→ **Article**:
......
State Highway 56 (SH 56) is a state highway Grayson and Fannin counties in north-central Texas, United States. This highway was designated in 1974 to replace U.S. Highway 82 (US 82) when it was rerouted north of Whitesboro and Sherman. SH 56 has been extended further since then as the US 82 bypass continued to be extended north of Bonham and Honey Grove.

Through Sherman, SH 56 operates on a pair of one-way streets, Lamar (eastbound) and Houston (westbound).

Route description
SH 56 begins at an intersection with US 82 just outside of Whitesboro. The highway then enters Whitesboro with indirect access to US 377. SH 56 next travels through Southmayd, where it meets SH 289, before entering Sherman. Just east of Farm to Market Road 1417 (FM 1417), the highway splits into a pair of one–way streets, with eastbound traffic traveling on Lamar Street and westbound on Houston Street. SH 56 meets US 75 before entering downtown Sherman. The highway merges back into one street, just before SH 11 before leaving Sherman. SH 56 runs through a generally undeveloped area of Grayson County before entering Bells, where the highway meets US 69. Between Bells and Savoy, SH 56 enters Fannin County. The highway runs through Ector, before entering Bonham where it meets SH 121 and SH 78. SH 56 runs through Dodd City, Windom and Honey Grove before ending at an intersection with US 82.
......
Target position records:
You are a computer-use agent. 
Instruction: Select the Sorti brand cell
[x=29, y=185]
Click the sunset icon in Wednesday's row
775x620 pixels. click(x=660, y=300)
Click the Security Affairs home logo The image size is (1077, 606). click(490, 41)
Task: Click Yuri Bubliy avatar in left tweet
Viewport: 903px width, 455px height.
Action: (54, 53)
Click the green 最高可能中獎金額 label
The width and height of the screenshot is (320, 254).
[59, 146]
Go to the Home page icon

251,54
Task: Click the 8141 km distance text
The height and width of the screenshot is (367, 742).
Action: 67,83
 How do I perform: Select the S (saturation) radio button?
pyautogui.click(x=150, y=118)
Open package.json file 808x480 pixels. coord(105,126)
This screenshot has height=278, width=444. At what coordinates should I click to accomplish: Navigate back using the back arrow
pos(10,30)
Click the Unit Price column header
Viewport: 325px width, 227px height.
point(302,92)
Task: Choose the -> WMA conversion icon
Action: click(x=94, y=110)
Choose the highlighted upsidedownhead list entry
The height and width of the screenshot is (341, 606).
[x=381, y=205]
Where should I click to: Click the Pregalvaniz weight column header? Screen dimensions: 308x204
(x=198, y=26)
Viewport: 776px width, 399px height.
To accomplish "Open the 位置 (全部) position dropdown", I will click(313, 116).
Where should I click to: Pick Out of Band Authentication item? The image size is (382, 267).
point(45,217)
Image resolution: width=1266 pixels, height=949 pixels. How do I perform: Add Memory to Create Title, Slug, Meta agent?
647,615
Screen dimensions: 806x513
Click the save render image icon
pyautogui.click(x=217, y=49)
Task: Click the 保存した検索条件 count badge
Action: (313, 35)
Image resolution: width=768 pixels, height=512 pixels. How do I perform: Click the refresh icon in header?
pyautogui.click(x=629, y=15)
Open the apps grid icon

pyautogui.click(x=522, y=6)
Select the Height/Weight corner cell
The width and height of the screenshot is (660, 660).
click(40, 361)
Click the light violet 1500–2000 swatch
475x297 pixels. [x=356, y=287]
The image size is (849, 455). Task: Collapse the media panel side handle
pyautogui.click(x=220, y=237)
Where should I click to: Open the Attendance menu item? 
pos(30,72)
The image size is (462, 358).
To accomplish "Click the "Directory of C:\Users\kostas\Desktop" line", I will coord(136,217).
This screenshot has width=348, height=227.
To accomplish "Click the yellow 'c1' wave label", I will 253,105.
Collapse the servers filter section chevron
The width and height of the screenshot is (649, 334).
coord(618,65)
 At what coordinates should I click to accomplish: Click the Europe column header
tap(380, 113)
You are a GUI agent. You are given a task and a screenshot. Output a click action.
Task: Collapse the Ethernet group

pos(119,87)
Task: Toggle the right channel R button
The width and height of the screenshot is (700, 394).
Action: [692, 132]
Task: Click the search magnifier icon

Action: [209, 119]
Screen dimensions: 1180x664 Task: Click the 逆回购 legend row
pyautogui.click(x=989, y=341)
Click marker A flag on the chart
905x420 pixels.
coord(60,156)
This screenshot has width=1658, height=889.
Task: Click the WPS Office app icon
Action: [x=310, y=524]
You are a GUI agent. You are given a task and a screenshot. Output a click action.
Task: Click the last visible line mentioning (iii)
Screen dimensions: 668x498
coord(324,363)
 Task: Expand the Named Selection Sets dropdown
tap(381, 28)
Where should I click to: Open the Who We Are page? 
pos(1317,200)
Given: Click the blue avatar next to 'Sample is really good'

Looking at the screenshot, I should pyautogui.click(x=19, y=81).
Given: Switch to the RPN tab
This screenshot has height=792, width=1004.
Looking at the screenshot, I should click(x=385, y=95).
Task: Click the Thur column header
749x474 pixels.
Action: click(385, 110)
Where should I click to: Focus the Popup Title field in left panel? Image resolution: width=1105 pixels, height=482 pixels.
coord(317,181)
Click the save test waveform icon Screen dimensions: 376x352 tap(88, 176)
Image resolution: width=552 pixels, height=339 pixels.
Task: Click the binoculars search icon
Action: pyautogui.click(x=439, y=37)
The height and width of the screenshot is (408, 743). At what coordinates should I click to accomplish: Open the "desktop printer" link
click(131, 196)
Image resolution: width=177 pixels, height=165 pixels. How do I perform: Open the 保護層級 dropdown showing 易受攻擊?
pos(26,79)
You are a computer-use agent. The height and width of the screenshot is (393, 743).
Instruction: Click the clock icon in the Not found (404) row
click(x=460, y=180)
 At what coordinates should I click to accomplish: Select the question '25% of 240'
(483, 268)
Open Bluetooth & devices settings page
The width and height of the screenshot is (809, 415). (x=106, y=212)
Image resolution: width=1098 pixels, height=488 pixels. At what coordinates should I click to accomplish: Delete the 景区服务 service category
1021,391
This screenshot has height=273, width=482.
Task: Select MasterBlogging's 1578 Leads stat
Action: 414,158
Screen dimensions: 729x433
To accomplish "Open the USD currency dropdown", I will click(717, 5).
......
→ **What you need to do**:
1. Using the State Highway 56 article, decide whether each statement below agrees with it, answering yes or no and quoting the deciding words from the article: (a) SH 56 was designated in 1974. (b) In Sherman, westbound traffic uses Lamar Street. (c) SH 56 meets US 69 in Savoy.
2. Set down the part of the State Highway 56 article that opens with the words containing "State Highway 56 (SH 56)" and closes with "and Honey Grove.".

→ **Responses by task**:
1.
(a) Yes: "This highway was designated in 1974 to replace U.S. Highway 82 (US 82)"
(b) No: "with eastbound traffic traveling on Lamar Street and westbound on Houston Street"
(c) No: "before entering Bells, where the highway meets US 69"

2.
State Highway 56 (SH 56) is a state highway Grayson and Fannin counties in north-central Texas, United States. This highway was designated in 1974 to replace U.S. Highway 82 (US 82) when it was rerouted north of Whitesboro and Sherman. SH 56 has been extended further since then as the US 82 bypass continued to be extended north of Bonham and Honey Grove.